The Flemish citizen science project AstroSounds launches a call to Flemish citizens to listen to stars. In this way, citizens can help scientific research. As of January 11, 2022, visitors can discover AstroSounds (in Dutch) via a physical installation in the Tweebronnen Library in Leuven, as part of the KNAL! City Festival. Linked to the installation is a Belgian case study within the ParCos project, that aims to research how vertical video content on public screens can inform and engage people with science stories.

Many people think that astronomy is mainly focused on visual observation, but you can also listen to the stars. Some stars actually vibrate; they reverberate like giant gongs. We cannot hear these sounds directly, but we can find out about the changes in light from the stars. These, in turn, can be converted into audible sounds. Thus, it is possible to recognise a star by the timbre or the sound of its vibrations.

Within astronomy, there is a true explosion of data thanks to the new generation of space telescopes. Can the human ear be used efficiently to analyse the data flow within this field? This is the research question that lies at the heart of the citizen science project AstroSounds, set up by KU Leuven, Hogeschool UCLL, PXL Music and the Planetarium of the Royal Observatory of Belgium.

AstroSounds is a call to everyone, young and old, to help advance science by listening to stars and classifying them based on their timbre and pitch. The AstroSounds team is investigating to what extent the human ear can distinguish types of stars and can help analyse new (star) data in the future.

“With AstroSounds, we want to demonstrate that our hearing is a very powerful instrument that can also be used for scientific research,” says Katrien Kolenberg, astronomer at KU Leuven. “Stars like our sun are gigantic balls of gas, with different properties that give rise to different sounds when we convert the data to sound. By letting a large audience listen to different types of stars without prior knowledge, we can find out how powerful the ear is for data analysis. We might even be able to hear some of the subtle differences between stars more easily than we can see them!

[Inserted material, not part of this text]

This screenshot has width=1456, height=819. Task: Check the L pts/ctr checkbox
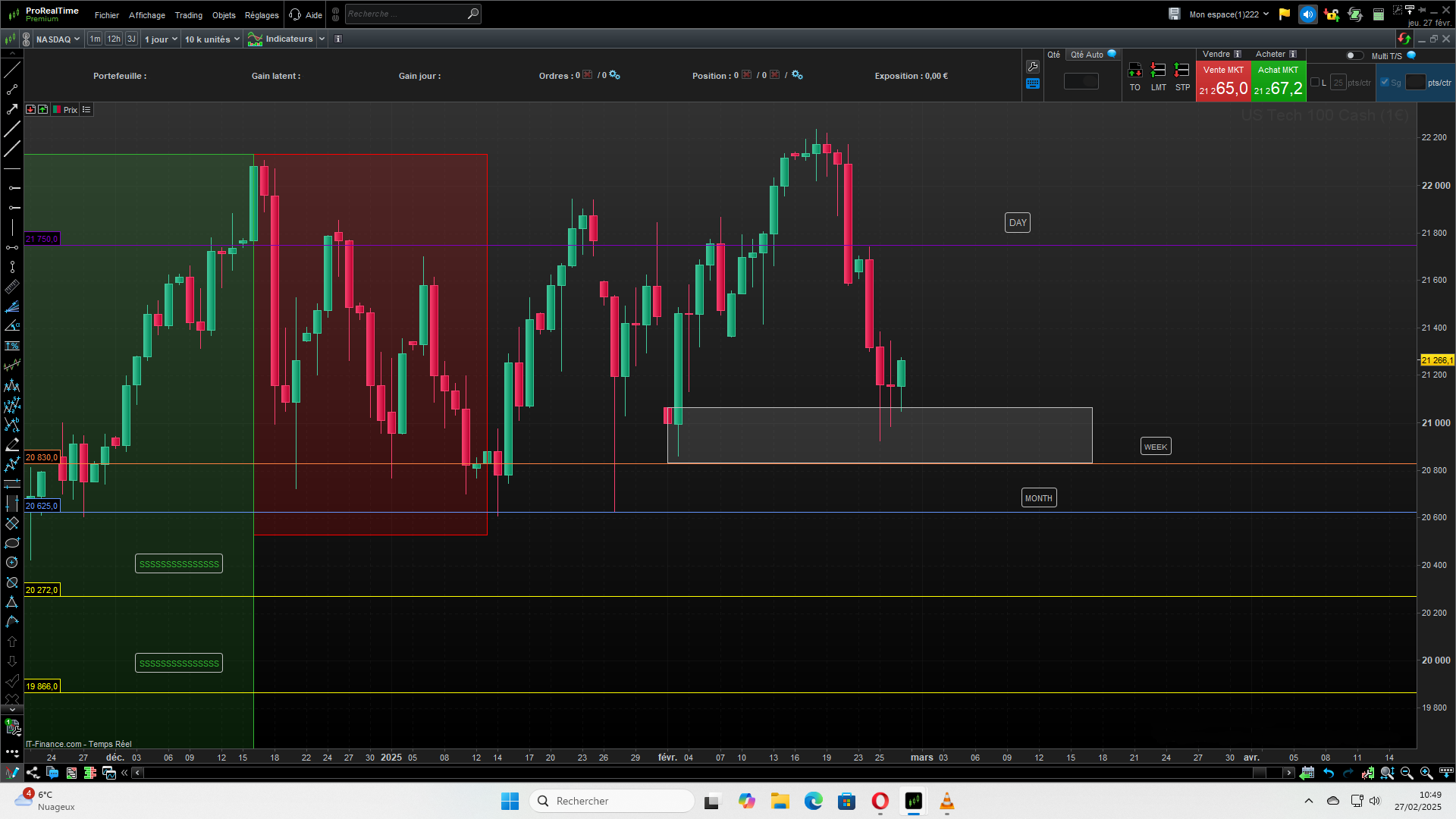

With this approach, we also make science more inclusive.”

Interaction with the public in science and communication

Furthermore, the AstroSounds project gets an extra research component on science communication within ParCos. As part of the project, VRT worked together with students of LUCA School of Arts to make scientific information more transparant and visual. Some of the results are several short, animated videos that are shown on public screens in the Bib Leuven Tweebronnen.

Workshop with LUCA students

The aim is to research through which media and channels complex, scientific information can reach a broad audience. The location is an asset because the library is not only visited by an interested public, but also by spontaneous passers-by of all ages, who may initially be less likely to explore scientific information.